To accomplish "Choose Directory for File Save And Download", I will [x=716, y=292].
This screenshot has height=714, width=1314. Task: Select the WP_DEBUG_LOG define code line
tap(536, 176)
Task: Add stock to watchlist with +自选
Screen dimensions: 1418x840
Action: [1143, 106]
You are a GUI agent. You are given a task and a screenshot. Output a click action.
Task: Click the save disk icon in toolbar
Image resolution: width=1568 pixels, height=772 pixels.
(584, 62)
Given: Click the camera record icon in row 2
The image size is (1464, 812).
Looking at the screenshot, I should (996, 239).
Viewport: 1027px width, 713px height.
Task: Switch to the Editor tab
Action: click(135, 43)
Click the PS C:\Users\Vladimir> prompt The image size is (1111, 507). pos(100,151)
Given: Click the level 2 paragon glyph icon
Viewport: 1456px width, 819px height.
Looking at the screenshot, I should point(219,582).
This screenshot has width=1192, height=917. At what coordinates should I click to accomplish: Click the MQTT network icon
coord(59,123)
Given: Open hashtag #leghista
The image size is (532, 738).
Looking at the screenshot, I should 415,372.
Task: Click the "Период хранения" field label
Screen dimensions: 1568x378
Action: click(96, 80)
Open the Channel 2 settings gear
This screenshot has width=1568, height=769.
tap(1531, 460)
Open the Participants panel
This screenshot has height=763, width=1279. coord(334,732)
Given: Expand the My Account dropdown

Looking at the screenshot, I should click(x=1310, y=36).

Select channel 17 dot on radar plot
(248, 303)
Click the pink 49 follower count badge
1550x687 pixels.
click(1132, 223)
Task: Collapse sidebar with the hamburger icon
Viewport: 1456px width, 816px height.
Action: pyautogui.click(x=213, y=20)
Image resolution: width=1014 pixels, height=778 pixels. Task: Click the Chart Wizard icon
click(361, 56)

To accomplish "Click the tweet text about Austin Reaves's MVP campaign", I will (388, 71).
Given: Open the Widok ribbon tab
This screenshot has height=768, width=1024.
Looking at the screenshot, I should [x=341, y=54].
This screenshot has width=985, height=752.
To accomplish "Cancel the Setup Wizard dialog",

→ Work to be completed:
Repeat the line containing "Given: Open the Widok ribbon tab" and all subsequent lines through the final line of the data, exactly and with no others.

→ The answer:
Given: Open the Widok ribbon tab
This screenshot has height=768, width=1024.
Looking at the screenshot, I should [x=341, y=54].
This screenshot has width=985, height=752.
To accomplish "Cancel the Setup Wizard dialog",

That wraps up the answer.